§ **Collected data**
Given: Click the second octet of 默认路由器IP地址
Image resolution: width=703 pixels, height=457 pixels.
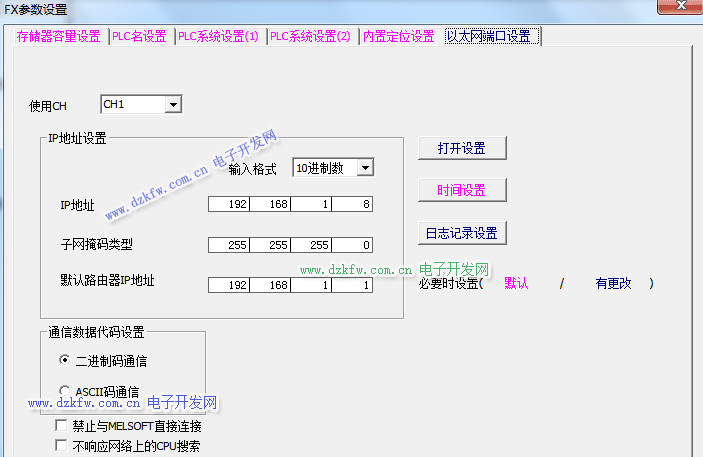Looking at the screenshot, I should (270, 285).
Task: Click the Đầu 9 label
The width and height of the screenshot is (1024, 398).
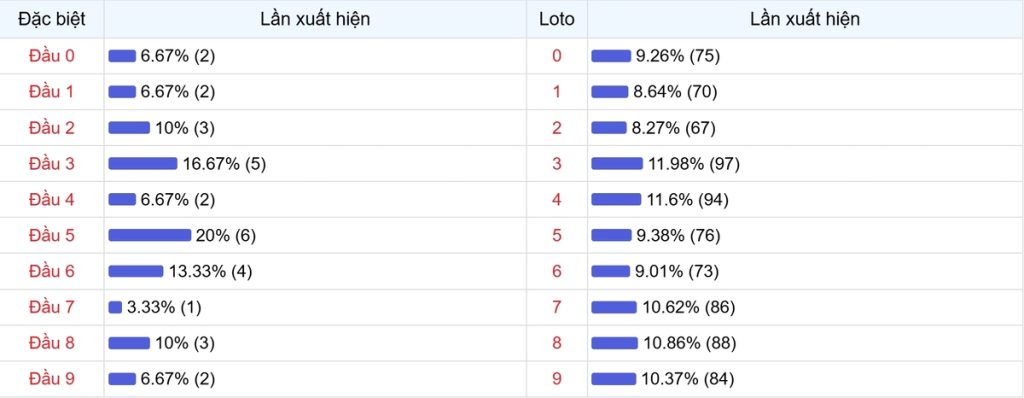Action: point(52,379)
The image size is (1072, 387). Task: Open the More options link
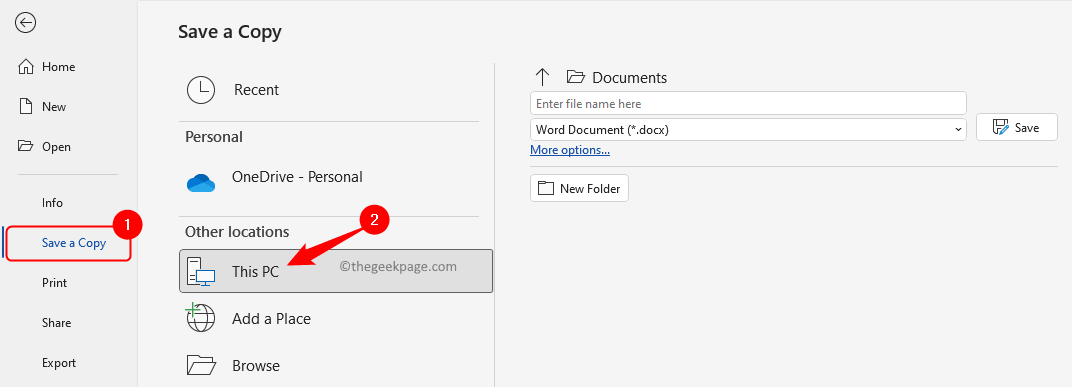pyautogui.click(x=570, y=150)
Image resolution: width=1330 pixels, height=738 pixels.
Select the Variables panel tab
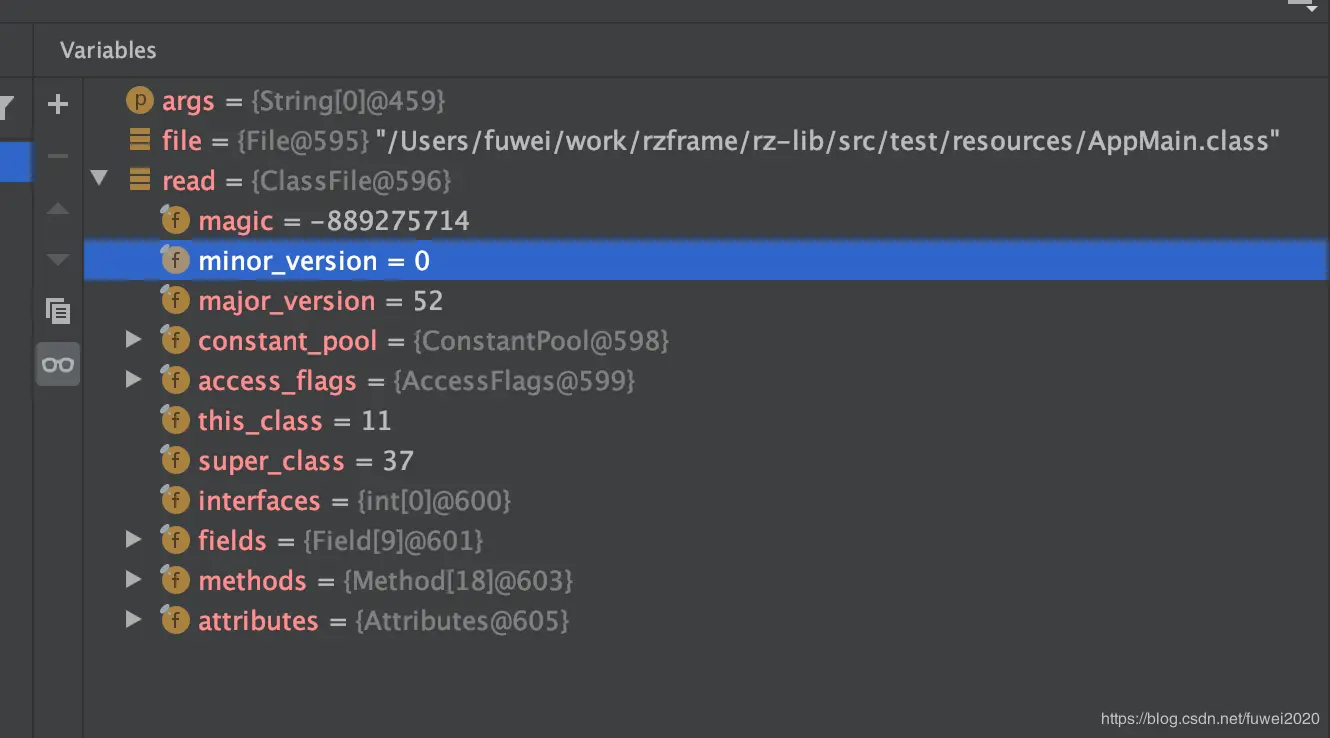(108, 50)
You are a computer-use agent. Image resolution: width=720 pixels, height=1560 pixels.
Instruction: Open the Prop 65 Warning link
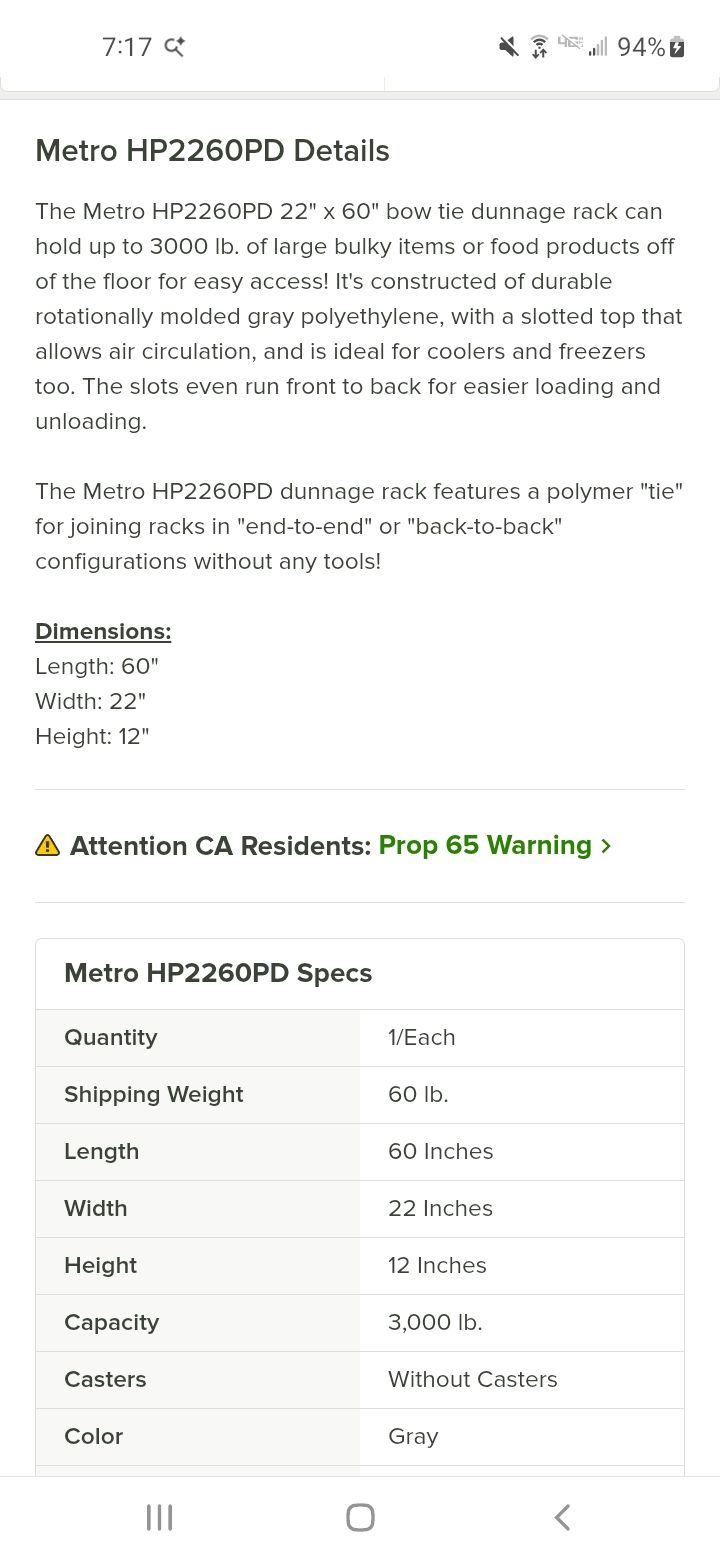click(x=485, y=845)
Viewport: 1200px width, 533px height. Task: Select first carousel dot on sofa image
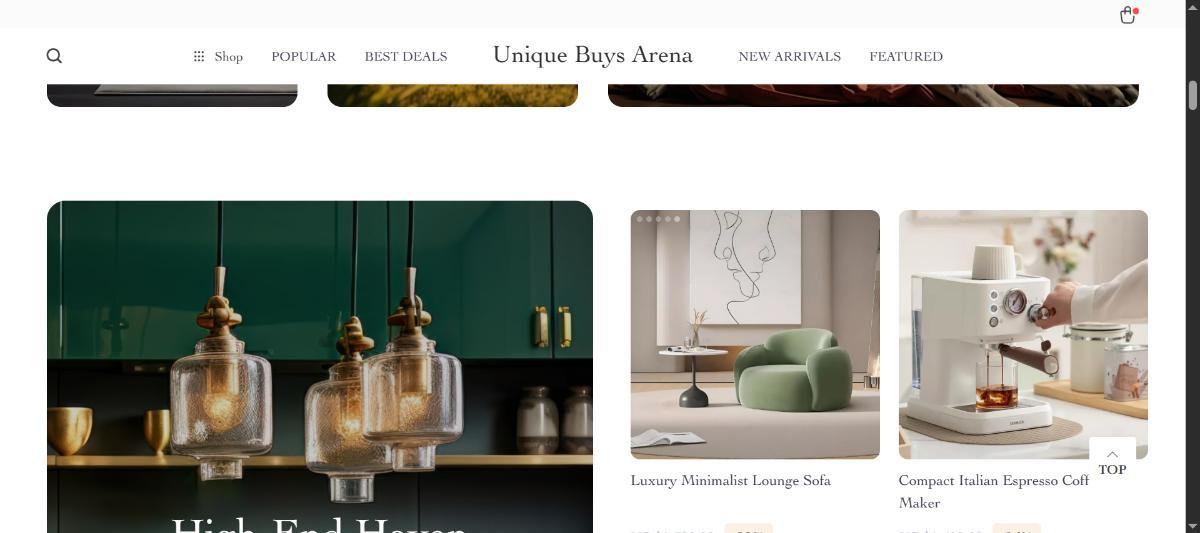[640, 219]
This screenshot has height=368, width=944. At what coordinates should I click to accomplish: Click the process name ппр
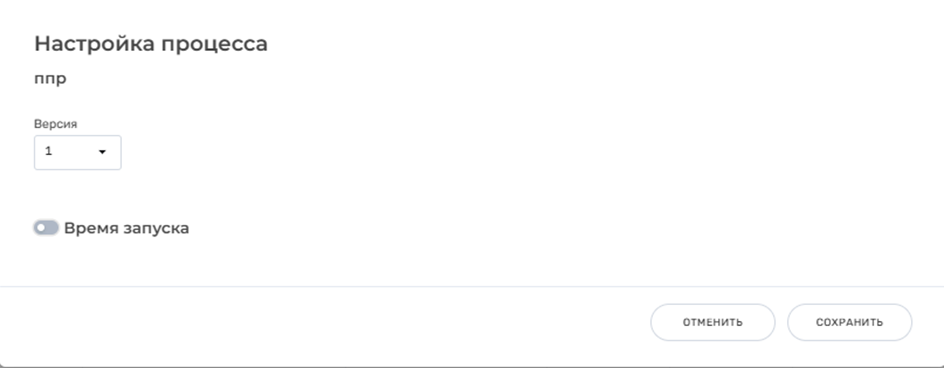(x=50, y=80)
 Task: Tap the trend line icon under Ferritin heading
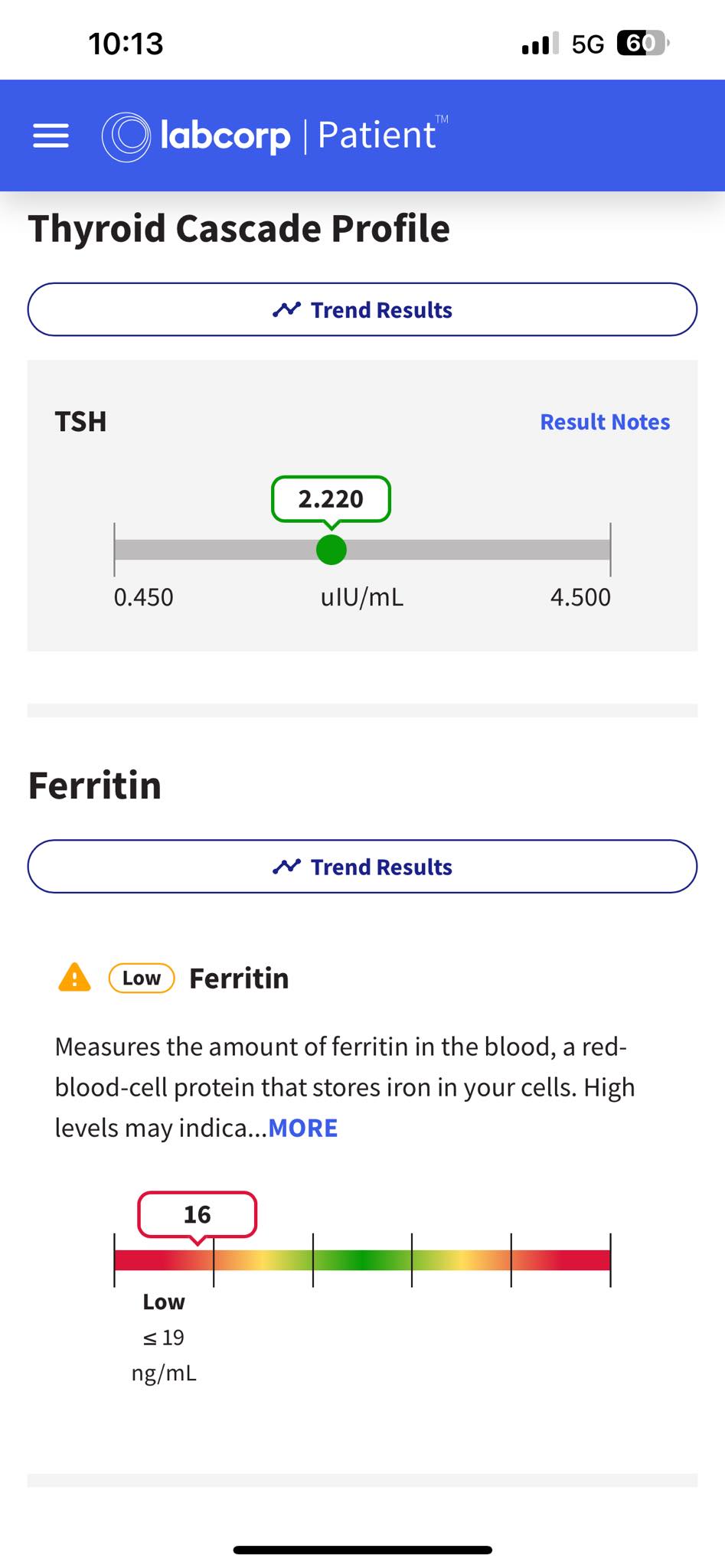click(286, 867)
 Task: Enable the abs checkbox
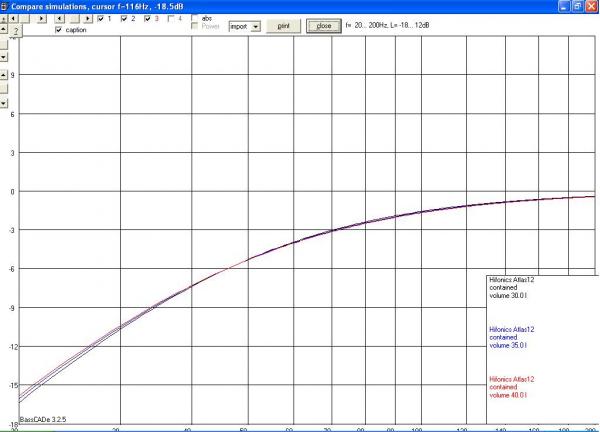point(195,19)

§ **Your goal**
Restate the records above exactly, less any pictures.

§ **Result of this exercise**
Given: Click the second octet of 默认路由器IP地址
Image resolution: width=703 pixels, height=457 pixels.
Looking at the screenshot, I should (270, 285).
Task: Click the Đầu 9 label
The width and height of the screenshot is (1024, 398).
Action: point(52,379)
The image size is (1072, 387). Task: Open the More options link
pyautogui.click(x=570, y=150)
Image resolution: width=1330 pixels, height=738 pixels.
Select the Variables panel tab
(108, 50)
You are a computer-use agent. Image resolution: width=720 pixels, height=1560 pixels.
Instruction: Open the Prop 65 Warning link
click(x=485, y=845)
Viewport: 1200px width, 533px height. Task: Select first carousel dot on sofa image
[640, 219]
This screenshot has height=368, width=944. At what coordinates should I click to accomplish: Click the process name ппр
(x=50, y=80)
 Task: Tap the trend line icon under Ferritin heading
click(286, 867)
 Task: Enable the abs checkbox
point(195,19)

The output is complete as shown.